THE TASK: Would you transcribe exactly the lines from the one containing "This screenshot has" to the last line of the data below, both ends included, but none of the pictures?

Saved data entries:
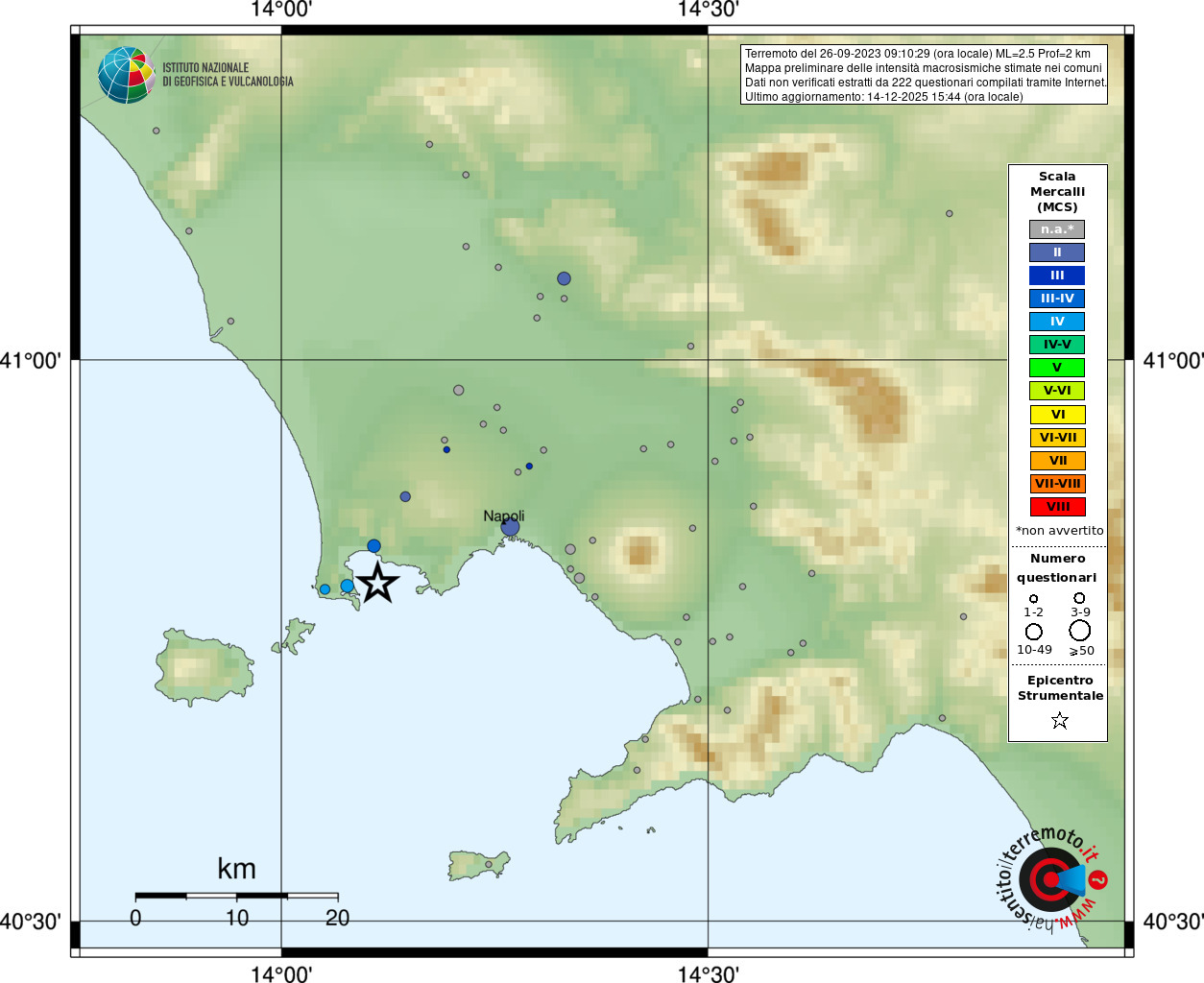Click the largest ≥50 questionnaire circle in legend

click(1080, 631)
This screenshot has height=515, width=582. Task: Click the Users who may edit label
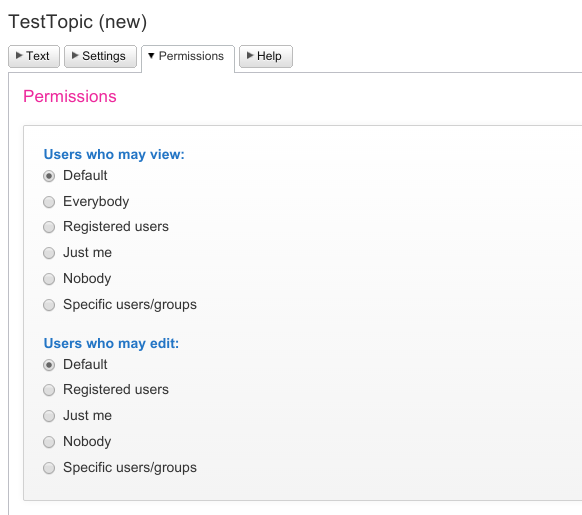pos(111,343)

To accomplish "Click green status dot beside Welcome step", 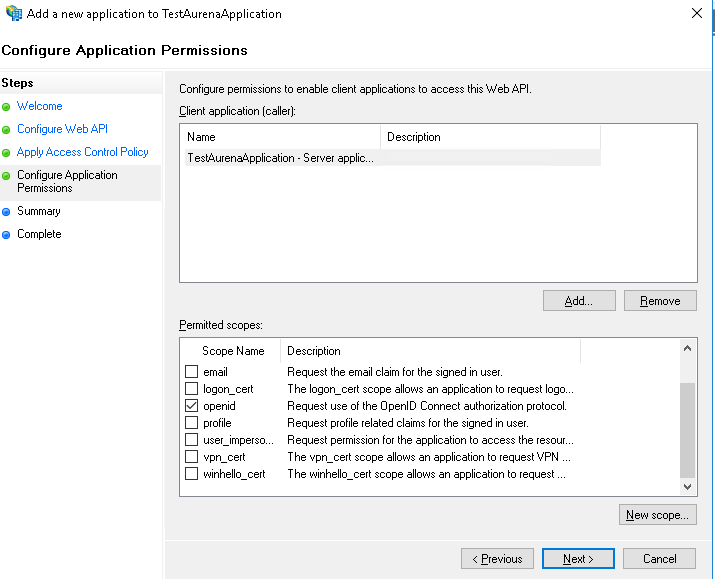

ANSWER TO THIS EXERCISE:
This screenshot has height=515, width=582. Task: Click the Users who may edit label
pos(111,343)

To accomplish "Click green status dot beside Welcome step", 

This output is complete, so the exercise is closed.